The question was again before that court in Coffey v. McGahey, 148 N. W. (Mich.) 356. That was a case very like the one at bar. There the creditor had sold his *208merchandise in bulk without a compliance with the bulk sales law, and the purchaser had sold and delivered the property to another. It was there said: “Under the bulk sales act (Pub. Acts 1905, No. 223), providing that creditors, upon knowledge that the requirements of the act have not been followed, may apply to have the purchaser become a receiver and account to creditors, the rule that a creditor must obtain a judgment at law before resorting to' equity does not apply; and, apart from the statute, the rule is subject to exceptions, where a judgment cannot be had because the debtor is dead, has absconded from the state, and has no property therein.” It was further said: “Under the bulk sales act, * * * ‘ a bill in behalf of complainant and all other creditors of the seller upon the theory that the statute made the debtor’s sale absolutely void, and that his creditors could apply the property to their claims, by receivership, injunction, and an accounting, and not on the theory of a creditor’s bill or a bill in aid of execution, the complainant would not be denied equitable relief, on the ground that he had an adequate remedy at law, though the equitable remedy is not exclusive.” It was said in the opinion in that case: “Any and all creditors may, as soon as knowledge comes to them that the requirements of the statute have not been followed, proceed immediately, not to set aside the sale, but to impound the property or its proceeds. Upon application of any of the creditors, ‘any purchaser shall become a receiver and be held accountable,’ etc., is the reading of the statute, and for this- reason the judgment creditor rule does not apply.”

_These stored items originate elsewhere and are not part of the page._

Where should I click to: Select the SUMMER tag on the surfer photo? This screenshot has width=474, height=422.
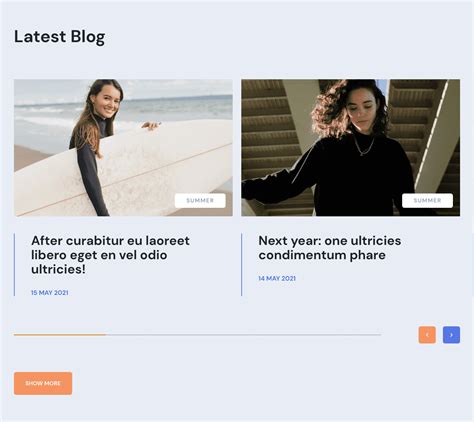click(x=200, y=200)
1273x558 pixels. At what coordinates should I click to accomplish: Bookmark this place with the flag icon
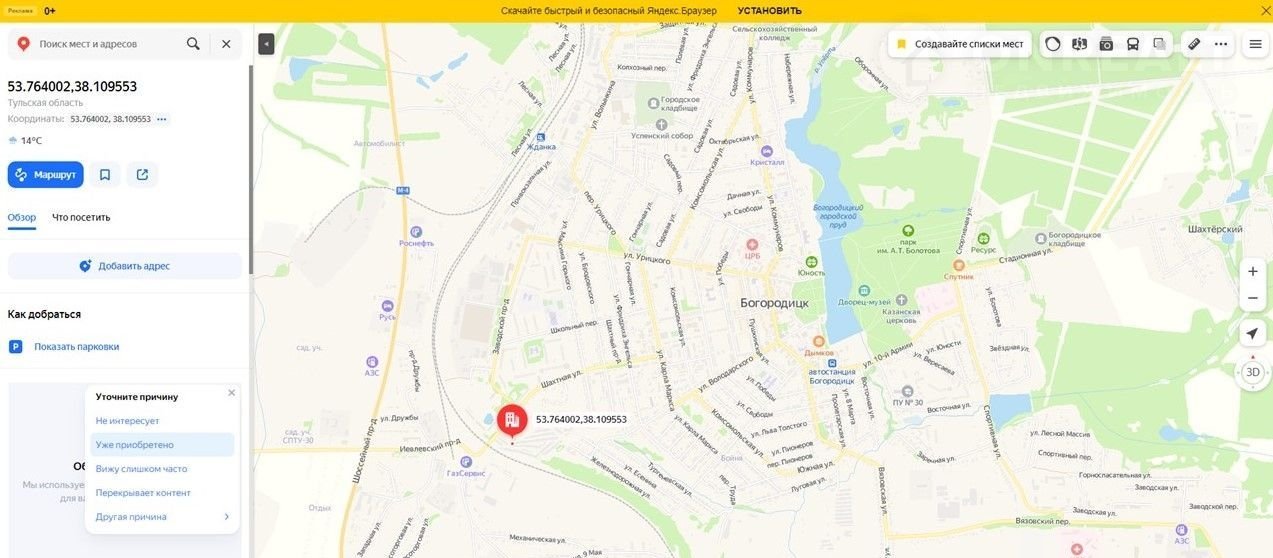105,175
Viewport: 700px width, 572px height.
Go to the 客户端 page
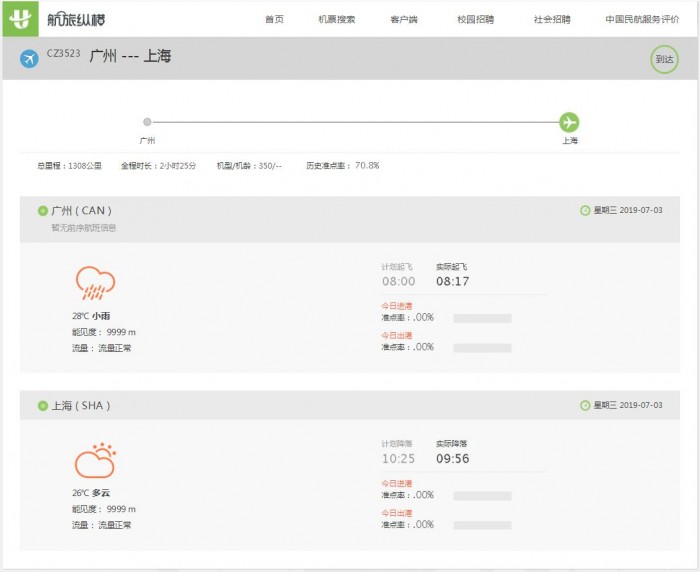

The supreme court of Michigan has also held that in such cases it is optional with the creditor to proceed by garnishment or to ask to have a receiver, and it is immaterial that the purchaser of the stock was ignorant of the requirements of the statute; that such sale is void, and the purchaser is a trustee for the creditors. It may be observed that the provisions of the Michigan statutes are but declaratory of the equity provisions which are usually enforced by courts of equity in this country.
*209It appears, in the case at bar, that the several purchasers of the stock of implements in question were ignorant of the existence of the bulk sales law, but that fact can avail them nothing, because no one will be presumed to be ignorant of the law. While it may seem a hardship to deprive Koenig & Company of the stock of implements in question, we fail to see how the courts could grant them any relief. It is quite apparent that the decree of the district court, which declared the sales void, and that the defendant Koenig & Company, who purchased and had possession of the stock of implements in question, were trustees for the benefit of the creditors, was right, and it was not error to dismiss the action as to Yanderkolk and Milligan, who had parted with the possession of the stock of implements in question.
The judgment of the district court is
Affirmed.
Reese, C. J., Sedgwick and Hamer,. JJ., not sitting.